═════ Supplied data

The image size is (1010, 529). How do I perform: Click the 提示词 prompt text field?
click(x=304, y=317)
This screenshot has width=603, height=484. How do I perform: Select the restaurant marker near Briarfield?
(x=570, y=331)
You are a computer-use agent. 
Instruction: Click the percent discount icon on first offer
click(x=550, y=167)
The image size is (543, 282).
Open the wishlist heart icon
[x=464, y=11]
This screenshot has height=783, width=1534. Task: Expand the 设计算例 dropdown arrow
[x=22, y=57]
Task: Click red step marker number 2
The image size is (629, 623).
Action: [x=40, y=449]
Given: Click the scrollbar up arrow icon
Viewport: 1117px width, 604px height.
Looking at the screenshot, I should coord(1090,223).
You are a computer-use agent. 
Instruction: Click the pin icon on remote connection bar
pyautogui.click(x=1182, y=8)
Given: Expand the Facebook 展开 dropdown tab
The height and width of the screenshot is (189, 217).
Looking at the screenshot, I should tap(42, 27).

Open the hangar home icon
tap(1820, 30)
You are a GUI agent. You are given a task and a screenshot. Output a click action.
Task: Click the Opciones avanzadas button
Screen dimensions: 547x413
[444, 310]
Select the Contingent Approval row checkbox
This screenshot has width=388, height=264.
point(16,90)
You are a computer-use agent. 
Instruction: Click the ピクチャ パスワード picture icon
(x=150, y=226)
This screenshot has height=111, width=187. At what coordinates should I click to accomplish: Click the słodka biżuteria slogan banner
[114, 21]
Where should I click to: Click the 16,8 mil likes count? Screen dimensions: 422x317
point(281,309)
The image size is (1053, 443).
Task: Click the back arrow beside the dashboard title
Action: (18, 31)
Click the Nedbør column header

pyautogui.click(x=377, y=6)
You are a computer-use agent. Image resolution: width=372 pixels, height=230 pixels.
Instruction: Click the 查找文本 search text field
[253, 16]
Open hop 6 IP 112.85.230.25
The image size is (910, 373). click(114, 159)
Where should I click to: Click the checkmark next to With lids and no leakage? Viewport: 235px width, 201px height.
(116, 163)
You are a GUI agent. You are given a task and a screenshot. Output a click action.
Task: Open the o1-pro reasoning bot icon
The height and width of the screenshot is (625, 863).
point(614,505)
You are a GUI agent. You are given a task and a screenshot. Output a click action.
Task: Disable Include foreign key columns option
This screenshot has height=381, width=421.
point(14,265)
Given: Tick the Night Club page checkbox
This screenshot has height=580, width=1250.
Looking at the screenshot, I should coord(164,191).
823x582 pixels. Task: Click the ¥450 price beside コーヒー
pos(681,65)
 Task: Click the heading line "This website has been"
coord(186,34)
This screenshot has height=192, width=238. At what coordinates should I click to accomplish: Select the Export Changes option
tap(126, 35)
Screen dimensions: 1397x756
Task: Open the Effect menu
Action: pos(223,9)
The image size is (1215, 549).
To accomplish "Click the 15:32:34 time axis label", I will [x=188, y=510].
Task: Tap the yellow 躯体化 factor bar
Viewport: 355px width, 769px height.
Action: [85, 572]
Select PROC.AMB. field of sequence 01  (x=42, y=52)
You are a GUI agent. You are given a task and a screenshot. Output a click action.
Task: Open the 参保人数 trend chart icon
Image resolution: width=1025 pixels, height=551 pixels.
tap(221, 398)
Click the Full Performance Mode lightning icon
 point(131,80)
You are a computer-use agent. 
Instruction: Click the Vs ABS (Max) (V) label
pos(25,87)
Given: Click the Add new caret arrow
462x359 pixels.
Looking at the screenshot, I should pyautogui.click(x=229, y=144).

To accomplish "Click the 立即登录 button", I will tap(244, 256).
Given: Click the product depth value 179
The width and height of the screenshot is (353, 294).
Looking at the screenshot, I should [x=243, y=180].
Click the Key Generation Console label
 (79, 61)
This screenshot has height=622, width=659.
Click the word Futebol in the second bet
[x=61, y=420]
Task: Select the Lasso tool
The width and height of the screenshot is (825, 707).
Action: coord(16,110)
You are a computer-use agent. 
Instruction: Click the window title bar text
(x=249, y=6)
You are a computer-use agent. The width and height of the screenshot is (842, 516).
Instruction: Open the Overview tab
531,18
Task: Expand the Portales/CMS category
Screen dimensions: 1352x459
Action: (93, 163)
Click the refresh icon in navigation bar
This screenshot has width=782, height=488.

══════════

Exercise aim => Would you set down, word for word, the lines from the opening of the entries above through the line with "Task: Click red step marker number 2", both included, and no others?

Your response =>
The image size is (1010, 529). How do I perform: Click the 提示词 prompt text field?
click(x=304, y=317)
This screenshot has width=603, height=484. How do I perform: Select the restaurant marker near Briarfield?
(x=570, y=331)
You are a computer-use agent. 
Instruction: Click the percent discount icon on first offer
click(x=550, y=167)
The image size is (543, 282).
Open the wishlist heart icon
[x=464, y=11]
This screenshot has height=783, width=1534. Task: Expand the 设计算例 dropdown arrow
[x=22, y=57]
Task: Click red step marker number 2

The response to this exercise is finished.